The number of shares reported as being beneficially owned by the Selling Stockholder is comprised of 2,967,742 shares of common stock, 10,543,946 shares of Common Stock issuable upon exercise of a pre-funded warrant, 18,181,818 shares of common stock issuable upon conversion of the Original Note and 23,000,000 shares of common stock issuable upon conversion of the New Note.

(5)

The terms of both the Pre-Funded Warrant the Convertible Notes, prohibit the exercise or conversion (as applicable) thereof to the extent that, upon such exercise or conversion, the number of shares of our common stock then beneficially owned by such holder, together with its affiliates and any other persons or entities whose beneficial ownership of our common stock would be aggregated with such holder for purposes of Section13(d) of the Exchange Act, would exceed 4.985% of the total number of shares of our common stock then issued and outstanding, or the 4.985% blocker. For purposes of the 4.985% blocker, beneficial ownership is determined in accordance with Section13(d) of the Exchange Act and the rules and regulations promulgated thereunder.
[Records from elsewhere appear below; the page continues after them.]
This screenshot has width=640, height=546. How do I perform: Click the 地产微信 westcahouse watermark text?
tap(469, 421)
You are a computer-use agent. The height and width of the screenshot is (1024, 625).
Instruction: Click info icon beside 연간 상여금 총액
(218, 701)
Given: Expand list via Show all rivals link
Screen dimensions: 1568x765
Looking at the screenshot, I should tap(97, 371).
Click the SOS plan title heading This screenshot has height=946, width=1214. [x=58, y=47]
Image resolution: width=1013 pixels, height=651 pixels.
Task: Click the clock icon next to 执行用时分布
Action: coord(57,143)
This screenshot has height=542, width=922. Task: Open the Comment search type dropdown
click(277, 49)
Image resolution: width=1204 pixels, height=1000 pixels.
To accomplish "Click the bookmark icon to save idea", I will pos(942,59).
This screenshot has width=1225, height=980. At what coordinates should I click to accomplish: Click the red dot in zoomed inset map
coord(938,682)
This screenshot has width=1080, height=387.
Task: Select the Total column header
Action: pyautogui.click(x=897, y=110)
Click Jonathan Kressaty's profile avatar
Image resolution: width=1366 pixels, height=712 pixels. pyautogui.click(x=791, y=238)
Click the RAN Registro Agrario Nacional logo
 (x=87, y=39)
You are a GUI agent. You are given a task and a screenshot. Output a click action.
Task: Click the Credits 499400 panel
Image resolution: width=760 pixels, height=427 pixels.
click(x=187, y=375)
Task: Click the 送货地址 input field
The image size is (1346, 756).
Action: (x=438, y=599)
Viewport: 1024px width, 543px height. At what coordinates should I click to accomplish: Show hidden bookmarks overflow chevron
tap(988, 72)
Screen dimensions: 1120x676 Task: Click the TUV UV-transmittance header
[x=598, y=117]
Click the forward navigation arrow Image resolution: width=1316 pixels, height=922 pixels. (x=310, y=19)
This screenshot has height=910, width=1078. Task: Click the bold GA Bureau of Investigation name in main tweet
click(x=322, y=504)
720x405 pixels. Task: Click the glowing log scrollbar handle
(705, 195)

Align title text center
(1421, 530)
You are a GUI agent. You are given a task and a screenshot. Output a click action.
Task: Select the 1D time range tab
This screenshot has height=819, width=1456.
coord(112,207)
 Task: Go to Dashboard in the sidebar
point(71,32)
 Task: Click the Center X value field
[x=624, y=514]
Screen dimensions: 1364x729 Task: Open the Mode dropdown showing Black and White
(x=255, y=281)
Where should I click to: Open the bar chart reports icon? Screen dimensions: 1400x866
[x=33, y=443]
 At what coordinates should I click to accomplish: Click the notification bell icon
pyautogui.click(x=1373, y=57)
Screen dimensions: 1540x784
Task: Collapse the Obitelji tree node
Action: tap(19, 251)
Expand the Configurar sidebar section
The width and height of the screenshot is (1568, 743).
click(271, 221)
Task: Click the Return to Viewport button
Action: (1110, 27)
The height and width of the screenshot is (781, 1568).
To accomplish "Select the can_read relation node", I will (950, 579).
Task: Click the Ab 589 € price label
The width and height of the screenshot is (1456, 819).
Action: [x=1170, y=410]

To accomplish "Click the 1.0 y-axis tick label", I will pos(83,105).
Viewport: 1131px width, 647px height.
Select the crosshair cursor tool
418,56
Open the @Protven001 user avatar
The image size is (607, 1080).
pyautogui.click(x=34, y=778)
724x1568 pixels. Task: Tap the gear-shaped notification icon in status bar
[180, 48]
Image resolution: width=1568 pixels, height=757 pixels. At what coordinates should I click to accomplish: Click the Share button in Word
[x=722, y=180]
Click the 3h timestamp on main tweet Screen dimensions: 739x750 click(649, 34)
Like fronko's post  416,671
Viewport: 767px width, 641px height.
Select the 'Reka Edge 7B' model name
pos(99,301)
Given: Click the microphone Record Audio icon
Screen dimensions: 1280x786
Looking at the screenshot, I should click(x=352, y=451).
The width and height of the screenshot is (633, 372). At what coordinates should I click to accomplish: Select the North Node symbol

Accordingly, notwithstanding the number of shares reported, Deerfield Partners, L.P. (and each person and entity identified above that may be deemed to beneficially own the shares held by it), disclaims beneficial ownership of the shares of common stock issuable upon conversion or exercise (as applicable) of the Convertible Notes and the Pre-Funded Warrant to the extent that upon such conversion or exercise the number of shares beneficially owned by such holder, its affiliates and any applicable group members, in the aggregate, would exceed the 4.985% blocker.